*** Opening Supplied information ***

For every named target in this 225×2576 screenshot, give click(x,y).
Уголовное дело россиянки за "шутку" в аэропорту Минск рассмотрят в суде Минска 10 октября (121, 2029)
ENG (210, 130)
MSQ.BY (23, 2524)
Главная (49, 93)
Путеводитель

*** Closing Supplied information ***

What needs to be done: Give the data again, exactly as written.

Problem solution:
For every named target in this 225×2576 screenshot, give click(x,y).
Уголовное дело россиянки за "шутку" в аэропорту Минск рассмотрят в суде Минска 10 октября (121, 2029)
ENG (210, 130)
MSQ.BY (23, 2524)
Главная (49, 93)
Путеводитель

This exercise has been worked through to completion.